Ein Lager favorisierte eine Brücke zwischen Neuhof und Prosnitz, die günstiger sein sollte als zwischen Stahlbrode und Glewitzer Fähre. Mit einer neuen Linien­führung der Eisen­bahn von Prosnitz über Garz, Putbus und Zirkow nach Sassnitz wollte man Schwierig­keiten bei Bergen und Lietzow umgehen. Hier musste beispiels­weise das eine Gleis ausge­tauscht und um ein zweites ergänzt werden, um die Zug­frequenz zu erhöhen. Und so schön die Strecke über Zirkow und durch die Schmale Heide auch be­schrieben wurde, so bemerkten Skeptiker doch das hüglige Gelände bei Zirkow und fragten, ob da wohl der Zug in Eilzu­ggeschwindig­keit durch­rasen könnte. Außer­dem hatten die Ort­schaften bis Putbus einen Hafen, der den Fracht­verkehr auf der Bahn­verbin­dung herab­mindern würde. Schließ­lich fahre in der Gegend seit 1895 die Klein­bahn, die sich eher als Kon­kurrenz­linie erweisen würde. Bis 1899 war nämlich der Schienen­strang von Putbus aus über Binz, Sellin und Baabe bis nach Göhren auf Mönch­gut erwei­tert worden.

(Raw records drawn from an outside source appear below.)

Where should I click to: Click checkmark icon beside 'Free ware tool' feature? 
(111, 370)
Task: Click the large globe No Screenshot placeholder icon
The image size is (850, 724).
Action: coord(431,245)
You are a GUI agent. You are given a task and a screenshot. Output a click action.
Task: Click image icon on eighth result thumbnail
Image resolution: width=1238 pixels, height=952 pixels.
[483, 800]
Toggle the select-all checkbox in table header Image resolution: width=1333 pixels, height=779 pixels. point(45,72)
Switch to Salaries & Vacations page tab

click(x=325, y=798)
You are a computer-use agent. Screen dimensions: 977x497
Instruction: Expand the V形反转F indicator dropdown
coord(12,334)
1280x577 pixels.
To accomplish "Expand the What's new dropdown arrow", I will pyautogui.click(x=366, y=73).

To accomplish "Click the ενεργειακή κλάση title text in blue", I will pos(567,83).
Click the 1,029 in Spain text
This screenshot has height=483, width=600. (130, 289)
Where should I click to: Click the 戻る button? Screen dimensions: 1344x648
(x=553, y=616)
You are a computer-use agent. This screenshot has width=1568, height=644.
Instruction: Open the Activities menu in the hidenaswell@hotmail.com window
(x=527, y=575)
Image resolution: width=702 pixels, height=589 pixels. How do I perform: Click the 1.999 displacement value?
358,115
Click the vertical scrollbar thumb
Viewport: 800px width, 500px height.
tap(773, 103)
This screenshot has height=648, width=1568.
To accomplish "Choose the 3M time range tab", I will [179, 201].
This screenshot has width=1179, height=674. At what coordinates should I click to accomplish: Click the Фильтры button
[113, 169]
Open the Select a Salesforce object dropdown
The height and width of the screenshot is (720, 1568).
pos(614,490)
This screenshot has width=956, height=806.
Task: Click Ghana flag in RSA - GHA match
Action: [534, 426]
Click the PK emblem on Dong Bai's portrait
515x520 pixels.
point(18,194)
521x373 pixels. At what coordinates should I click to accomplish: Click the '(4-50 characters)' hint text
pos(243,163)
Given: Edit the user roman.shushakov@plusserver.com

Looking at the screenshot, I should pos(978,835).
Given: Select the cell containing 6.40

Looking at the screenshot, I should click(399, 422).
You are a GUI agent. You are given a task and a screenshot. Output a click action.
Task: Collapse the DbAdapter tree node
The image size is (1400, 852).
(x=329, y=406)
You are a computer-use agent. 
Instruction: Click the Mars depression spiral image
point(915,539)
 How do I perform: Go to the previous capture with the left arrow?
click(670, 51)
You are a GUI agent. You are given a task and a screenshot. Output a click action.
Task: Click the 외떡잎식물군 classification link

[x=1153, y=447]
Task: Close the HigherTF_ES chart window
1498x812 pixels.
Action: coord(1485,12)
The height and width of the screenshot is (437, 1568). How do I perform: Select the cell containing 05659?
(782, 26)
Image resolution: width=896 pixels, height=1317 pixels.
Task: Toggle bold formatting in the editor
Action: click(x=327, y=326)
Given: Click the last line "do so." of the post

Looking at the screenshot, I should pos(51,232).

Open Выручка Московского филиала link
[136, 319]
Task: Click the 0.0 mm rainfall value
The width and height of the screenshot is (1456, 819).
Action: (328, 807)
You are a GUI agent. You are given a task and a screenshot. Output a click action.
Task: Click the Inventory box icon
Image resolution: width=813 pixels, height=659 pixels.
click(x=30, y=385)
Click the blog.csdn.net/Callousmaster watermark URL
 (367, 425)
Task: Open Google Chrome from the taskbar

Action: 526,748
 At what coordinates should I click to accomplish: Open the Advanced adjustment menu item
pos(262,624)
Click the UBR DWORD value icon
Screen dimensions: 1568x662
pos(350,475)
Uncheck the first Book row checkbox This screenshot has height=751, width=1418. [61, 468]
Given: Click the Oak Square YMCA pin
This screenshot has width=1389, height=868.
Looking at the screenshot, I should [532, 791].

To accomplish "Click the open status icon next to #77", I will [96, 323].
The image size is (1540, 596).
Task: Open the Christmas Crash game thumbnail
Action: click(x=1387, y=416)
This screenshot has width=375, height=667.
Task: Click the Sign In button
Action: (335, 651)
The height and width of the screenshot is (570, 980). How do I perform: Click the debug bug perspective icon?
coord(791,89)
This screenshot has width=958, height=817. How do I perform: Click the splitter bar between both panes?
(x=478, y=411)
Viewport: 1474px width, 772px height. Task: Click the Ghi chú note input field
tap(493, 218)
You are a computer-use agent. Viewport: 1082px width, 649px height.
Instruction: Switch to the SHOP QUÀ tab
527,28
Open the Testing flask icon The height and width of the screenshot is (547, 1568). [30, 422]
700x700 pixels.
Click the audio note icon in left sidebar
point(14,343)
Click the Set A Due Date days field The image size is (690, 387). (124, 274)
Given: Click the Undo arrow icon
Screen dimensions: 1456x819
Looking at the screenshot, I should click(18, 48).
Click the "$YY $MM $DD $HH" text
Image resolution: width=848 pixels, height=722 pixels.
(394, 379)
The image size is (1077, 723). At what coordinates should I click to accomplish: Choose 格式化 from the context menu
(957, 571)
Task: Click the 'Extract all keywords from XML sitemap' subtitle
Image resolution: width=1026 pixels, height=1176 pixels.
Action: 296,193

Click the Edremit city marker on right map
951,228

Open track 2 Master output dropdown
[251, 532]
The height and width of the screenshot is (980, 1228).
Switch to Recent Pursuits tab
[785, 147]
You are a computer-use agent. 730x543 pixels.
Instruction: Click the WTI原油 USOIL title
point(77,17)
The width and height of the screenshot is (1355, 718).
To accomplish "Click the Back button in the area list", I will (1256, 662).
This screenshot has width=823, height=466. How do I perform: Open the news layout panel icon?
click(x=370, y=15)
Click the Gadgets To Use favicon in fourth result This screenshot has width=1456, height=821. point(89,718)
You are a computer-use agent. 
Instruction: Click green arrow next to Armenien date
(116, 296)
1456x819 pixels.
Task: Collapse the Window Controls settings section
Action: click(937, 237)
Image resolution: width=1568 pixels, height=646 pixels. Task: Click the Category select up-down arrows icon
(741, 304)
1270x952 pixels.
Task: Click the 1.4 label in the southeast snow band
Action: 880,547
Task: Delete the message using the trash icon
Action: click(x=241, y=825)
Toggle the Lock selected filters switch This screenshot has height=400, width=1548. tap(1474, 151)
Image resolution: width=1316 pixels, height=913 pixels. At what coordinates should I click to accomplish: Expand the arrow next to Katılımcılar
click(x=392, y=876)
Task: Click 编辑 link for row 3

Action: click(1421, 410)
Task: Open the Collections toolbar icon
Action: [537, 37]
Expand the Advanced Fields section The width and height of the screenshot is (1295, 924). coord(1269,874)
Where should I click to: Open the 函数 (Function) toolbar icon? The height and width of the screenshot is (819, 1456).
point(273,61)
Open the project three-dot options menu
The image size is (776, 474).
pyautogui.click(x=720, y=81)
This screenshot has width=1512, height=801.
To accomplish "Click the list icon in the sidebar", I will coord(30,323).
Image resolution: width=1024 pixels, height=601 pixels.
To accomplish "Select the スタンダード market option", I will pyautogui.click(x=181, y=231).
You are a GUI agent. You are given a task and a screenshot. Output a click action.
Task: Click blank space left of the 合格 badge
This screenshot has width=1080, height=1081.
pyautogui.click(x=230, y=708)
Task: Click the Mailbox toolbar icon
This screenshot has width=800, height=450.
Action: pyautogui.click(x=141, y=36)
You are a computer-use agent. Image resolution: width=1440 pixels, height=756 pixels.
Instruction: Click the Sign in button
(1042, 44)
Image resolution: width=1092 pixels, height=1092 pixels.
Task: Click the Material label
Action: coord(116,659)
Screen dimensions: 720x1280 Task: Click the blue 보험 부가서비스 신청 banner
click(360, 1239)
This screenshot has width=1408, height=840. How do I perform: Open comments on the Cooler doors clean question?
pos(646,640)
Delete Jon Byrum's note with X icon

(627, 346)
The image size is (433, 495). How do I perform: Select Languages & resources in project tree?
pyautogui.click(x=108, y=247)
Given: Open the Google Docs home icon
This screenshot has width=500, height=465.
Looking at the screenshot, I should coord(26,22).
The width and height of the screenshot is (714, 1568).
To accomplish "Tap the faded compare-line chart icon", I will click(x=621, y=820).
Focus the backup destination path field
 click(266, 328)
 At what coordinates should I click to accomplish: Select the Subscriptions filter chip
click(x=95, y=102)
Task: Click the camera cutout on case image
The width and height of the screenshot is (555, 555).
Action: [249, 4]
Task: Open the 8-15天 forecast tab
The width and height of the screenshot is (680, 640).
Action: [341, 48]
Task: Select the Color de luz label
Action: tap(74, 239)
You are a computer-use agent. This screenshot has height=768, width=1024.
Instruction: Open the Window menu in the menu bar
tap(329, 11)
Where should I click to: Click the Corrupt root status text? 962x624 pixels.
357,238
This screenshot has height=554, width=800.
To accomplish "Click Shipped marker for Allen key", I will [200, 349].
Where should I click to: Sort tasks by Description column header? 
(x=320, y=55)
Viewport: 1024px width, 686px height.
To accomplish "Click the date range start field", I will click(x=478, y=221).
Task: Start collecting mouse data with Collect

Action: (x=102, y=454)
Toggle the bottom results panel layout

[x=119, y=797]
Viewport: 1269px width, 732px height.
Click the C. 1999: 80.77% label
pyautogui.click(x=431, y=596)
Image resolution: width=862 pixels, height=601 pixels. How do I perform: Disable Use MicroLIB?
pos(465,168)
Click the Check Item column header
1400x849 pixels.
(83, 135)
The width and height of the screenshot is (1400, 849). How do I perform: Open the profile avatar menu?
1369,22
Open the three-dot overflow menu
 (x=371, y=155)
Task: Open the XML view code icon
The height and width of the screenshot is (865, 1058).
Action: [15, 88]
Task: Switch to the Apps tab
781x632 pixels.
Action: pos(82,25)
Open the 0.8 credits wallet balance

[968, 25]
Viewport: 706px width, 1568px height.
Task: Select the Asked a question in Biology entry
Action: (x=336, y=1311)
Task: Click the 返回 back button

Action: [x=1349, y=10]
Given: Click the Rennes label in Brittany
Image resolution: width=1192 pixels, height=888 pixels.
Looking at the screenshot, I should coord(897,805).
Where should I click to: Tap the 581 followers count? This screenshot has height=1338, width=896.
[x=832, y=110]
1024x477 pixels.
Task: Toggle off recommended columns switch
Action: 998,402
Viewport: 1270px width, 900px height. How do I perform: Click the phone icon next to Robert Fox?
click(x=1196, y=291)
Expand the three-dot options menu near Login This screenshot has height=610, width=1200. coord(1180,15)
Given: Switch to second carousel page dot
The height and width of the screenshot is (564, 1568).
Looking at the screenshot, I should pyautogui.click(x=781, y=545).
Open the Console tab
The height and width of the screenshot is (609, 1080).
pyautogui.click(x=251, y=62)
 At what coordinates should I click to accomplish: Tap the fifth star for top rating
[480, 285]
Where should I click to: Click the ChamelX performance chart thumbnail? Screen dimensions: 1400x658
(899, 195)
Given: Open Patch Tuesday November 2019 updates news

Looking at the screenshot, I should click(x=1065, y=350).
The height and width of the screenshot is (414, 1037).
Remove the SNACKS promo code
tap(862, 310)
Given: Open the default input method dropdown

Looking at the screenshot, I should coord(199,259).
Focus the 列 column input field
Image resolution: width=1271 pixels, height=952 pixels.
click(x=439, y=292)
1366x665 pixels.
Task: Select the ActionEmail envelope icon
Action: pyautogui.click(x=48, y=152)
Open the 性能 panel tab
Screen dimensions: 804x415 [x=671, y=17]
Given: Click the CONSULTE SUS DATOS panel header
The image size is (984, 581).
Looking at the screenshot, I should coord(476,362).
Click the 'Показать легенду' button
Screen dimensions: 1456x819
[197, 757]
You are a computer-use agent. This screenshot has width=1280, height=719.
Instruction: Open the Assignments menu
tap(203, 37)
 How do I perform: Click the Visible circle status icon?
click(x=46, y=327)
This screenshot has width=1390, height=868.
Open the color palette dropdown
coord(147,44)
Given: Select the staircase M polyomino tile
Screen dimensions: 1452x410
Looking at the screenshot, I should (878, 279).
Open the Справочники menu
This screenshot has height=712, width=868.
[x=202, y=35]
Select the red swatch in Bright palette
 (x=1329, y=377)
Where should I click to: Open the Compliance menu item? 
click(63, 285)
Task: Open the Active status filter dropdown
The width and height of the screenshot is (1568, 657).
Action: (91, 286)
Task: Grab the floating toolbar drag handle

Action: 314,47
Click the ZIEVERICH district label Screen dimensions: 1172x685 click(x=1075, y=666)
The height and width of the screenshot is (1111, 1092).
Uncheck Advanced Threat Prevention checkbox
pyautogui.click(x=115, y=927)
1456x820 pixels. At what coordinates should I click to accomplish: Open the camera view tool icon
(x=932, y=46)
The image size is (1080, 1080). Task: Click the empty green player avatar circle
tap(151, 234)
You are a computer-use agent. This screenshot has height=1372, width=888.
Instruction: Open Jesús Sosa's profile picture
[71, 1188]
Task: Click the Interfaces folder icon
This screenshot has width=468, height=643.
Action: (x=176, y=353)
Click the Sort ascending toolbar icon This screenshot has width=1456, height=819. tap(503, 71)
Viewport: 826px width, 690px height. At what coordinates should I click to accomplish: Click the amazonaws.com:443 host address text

Deshalb sparten sich die Experten die Prüfung der Bau­kosten an dieser Stelle und prüften nun den Bau von zwei Däm­men. Einer davon sollte der Damm nach Rügen sein, der zweite – man lese und staune – war für die Insel Hidden­see gedacht. Nun begannen die Mes­sungen und Berech­nungen, die mit einem erstaun­lichen Ergebnis endeten. Der Bau eines Hiddensee­dammes wäre zwar genauso teuer wie eine ver­gleich­bare An­bin­dung nach Rügen und würde auch so lange dauern, aber die Fahr­zeit hätte um eine Stunde ver­kürzt werden können. Bei einer idealen Ver­bin­dung würde der Zug von Berlin nach Sassnitz (über Prosnitz) 3,75 Stunden, von Berlin über die Nord­bahn nach Vitte nur 3,5 Stunden brauchen. Die Strecke unter­schied sich um gut 30 Kilo­meter. Die andere halbe Stunde Gewinn sollte durch die kürzere See­fahrt von Vitte nach Trelleborg erreicht werden.

In einer Bauzeit von zwei Jahren wollte man die Eisen­bahn­verbin­dung über Hidden­see fertig stellen. Für 2,5 Millio­nen Mark sollte der Damm über die Sand­bank „Geller­haken“ ge­schüt­tet und für weitere 1,5 Millio­nen Mark der Hafen von Vitte aus­gebaut werden. Nach­dem die Eisen­bahner ihre Vor­stellun­gen geäußert hatten, meldeten sich außer­dem die Militärs und Tourismus­unter­nehmer zu Wort. Die militä­rische Bedeu­tung der Hafen­anlage von Vitte war nicht zu unter­schätzen, ähnlich wie der Bau einer Eisen­bahn­strecke auf Hiddensee, denn die Insel war im Unter­schied zu den Ostsee­bädern Rügens nicht erschlossen und damit benach­teiligt. Der Bade­strand der Hidden­seer sei doch um ein Viel­faches schöner, weshalb die Insel­patrioten forderten:

„Würde Hiddensee durch eine Bahn zu einem Badeort, dann wäre der Kranz lieblicher Bäder, die die Perle der Ostsee, unser schönes Rügen, umringen, geschlossen.“

Das liebe Geld reichte vor 100 Jahren für keinen der beiden Dämme. Das verträumte Hiddensee blieb glück­licher­weise ohne Bahn­anschluss. Und bis Rügen seinen Damm bekam, sollten noch einmal über 30 Jahre ins Land gehen. Solange investier­ten die Eisen­bahner in sechs weitere Fähr­schiffe, die Tag und Nacht pendeln mussten, um den Anfor­derungen zu genügen. Erst im Oktober 1936, nach einer gut fünf­jährigen Bau­zeit der Brücke über den 600 Meter breiten Sund, rollte der erste Zug über den Rügen­damm.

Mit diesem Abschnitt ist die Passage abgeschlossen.